UN CERCUEIL AU BOUT

SEMAINE DE LA CRITIQUE

Les travaux et les jours

Un cercueil au bout

C’est un très beau livre d’heures que «L’Ombre de la terre», de Taïeb Louhichi, sur les travaux et les jours d’une petite communauté ou d’une très abondante famille «orientale». Commencé comme une sorte de poème élégiaque et dans une attitude contemplative face aux dunes et aux tentes, comme une fête (la célébration d’un mariage), le film se mue en drame et s’achève sur l’interminable parcours, en plein ciel, d’un cercueil que l’on va déposer sur le quai, le cercueil d’un mort en terre d’exil.

Ce film (présent à la Semaine de la Critique) est lent, sans longueurs. Lent car il épouse le rythme d’une vie pastorale, du pas du troupeau, des moutons, des chèvres qui assurent la survie de la collectivité, le rythme des rites aussi, de tous les rituels (parfois frénétiques, ils s’insèrent dans une continuité) issus de cette terre, de ces travaux encore artisanaux. Un autre rythme, extérieur, va venir agresser l’équilibre jusque-là maintenu. C’est par étapes successives que l’agression se produira, entraînant la dégradation de tout, le malheur de tous. Il y a le jeune homme que l’on arrache aux siens pour l’emmener faire son service militaire, et ce départ forcé suit les séquences assez pénibles du «recensement» de la communauté, les photos anthropométriques, le passage sous la toise où le patriarche, les femmes, sont comme les autres, recensés par le fichier du pouvoir central. II y a le départ volontaire et forcé à la fois, d’un autre, puis de tous les autres qui abandonnent le campement, le troupeau décimé par l’épidémie mystérieuse, laissant seuls avec quelques bêtes, le patriarche et la femme dont le mari est le premier parti.

Certains vont essayer d’aller survivre ailleurs, de devenir ouvriers, de vivre autrement dans l’activité des villes.

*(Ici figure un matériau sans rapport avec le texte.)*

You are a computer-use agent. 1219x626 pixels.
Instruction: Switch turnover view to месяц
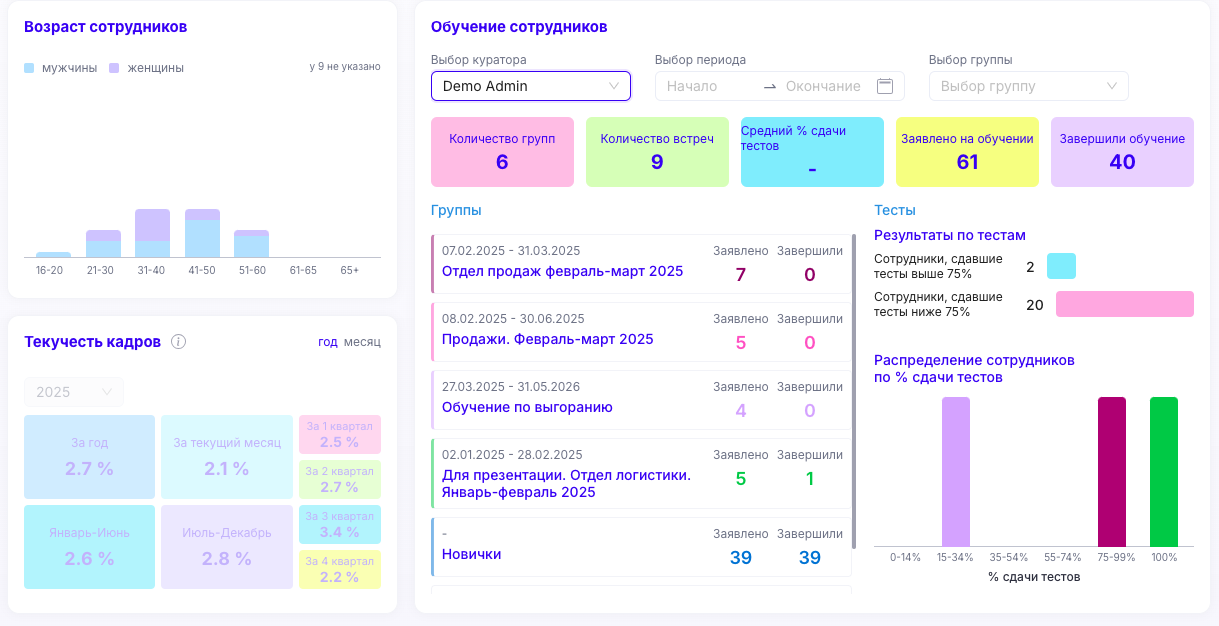pyautogui.click(x=362, y=342)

C’est probablement fuir une tragédie pour une autre.

Il y a la pénétration soudaine de cet univers d’un autre temps et d’aujourd’hui par le retour passager de celui, parti au loin, qui rentre en veste de cuir, avec des cadeaux pour tous: des étoffes, une télévision, contrastes de temps, de lieux, d’objets, de formes de civilisation.

Le final tragique n’est que la conclusion inscrite dans une certaine logique. Il nous fait encore rencontrer une autre étape d’inhumanité assumée, à son corps défendant, par un gardien de l’administration, l’inhumanité administrative.

«L’Ombre de la terre» c’est tout cela, mais c’est avant tout ce regard maintenu, respectueux de cette pauvreté (mais sans y mettre de passéisme) des êtres, de leur décor brûlé de soleil, de ce sol aride. Ciels, terres, nuits orientales certes, mais ce n’est certainement pas sans raisons que Taïeb Louhichi a voulu nous laisser dans l’incertitude sur l’endroit, le pays exact décrit par son film. Une dimension d’universalité en surgit.